▸ **TRY IT**: In the material below, substitute "screen" for each "screenshot" from the line containing "In order to click on plate-of-food" through the end of the material. Give back only those lines, with everything else left unchanged.

▸ **DATASET RECORDS**:
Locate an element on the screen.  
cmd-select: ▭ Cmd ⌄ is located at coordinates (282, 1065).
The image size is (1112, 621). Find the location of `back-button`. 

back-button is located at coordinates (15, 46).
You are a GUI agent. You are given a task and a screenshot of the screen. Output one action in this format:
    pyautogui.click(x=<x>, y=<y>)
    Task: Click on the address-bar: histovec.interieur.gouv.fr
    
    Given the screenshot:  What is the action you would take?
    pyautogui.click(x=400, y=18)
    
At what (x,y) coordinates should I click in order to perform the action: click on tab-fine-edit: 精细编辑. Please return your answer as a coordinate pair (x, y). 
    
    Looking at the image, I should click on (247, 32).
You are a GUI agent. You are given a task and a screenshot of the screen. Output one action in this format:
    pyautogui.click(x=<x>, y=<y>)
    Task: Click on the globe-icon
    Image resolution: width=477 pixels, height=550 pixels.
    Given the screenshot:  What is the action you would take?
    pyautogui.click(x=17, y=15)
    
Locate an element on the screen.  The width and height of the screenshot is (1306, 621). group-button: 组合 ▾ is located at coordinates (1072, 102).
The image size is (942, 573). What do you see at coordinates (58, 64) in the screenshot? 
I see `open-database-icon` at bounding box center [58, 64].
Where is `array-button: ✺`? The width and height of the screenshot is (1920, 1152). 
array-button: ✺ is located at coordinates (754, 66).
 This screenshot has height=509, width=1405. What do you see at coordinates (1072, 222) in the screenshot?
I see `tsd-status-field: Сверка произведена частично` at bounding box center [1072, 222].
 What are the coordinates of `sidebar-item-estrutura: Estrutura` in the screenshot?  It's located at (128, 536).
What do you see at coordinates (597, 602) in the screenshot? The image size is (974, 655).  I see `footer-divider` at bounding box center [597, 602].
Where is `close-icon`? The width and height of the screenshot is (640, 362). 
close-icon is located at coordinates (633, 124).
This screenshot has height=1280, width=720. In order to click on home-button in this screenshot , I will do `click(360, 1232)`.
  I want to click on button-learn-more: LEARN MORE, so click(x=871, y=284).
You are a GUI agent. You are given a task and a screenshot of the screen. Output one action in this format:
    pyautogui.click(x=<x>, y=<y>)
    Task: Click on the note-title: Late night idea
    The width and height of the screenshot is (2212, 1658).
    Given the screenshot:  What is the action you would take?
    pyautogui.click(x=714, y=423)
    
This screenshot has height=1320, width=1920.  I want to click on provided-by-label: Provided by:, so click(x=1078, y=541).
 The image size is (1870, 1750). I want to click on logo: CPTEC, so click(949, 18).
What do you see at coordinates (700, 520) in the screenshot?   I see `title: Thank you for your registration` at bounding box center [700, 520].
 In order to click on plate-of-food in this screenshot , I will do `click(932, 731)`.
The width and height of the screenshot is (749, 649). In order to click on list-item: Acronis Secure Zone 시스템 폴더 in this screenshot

▸ **SOLUTION TO THIS EXERCISE**:
 In order to click on plate-of-food in this screen , I will do `click(932, 731)`.
The width and height of the screen is (749, 649). In order to click on list-item: Acronis Secure Zone 시스템 폴더 in this screen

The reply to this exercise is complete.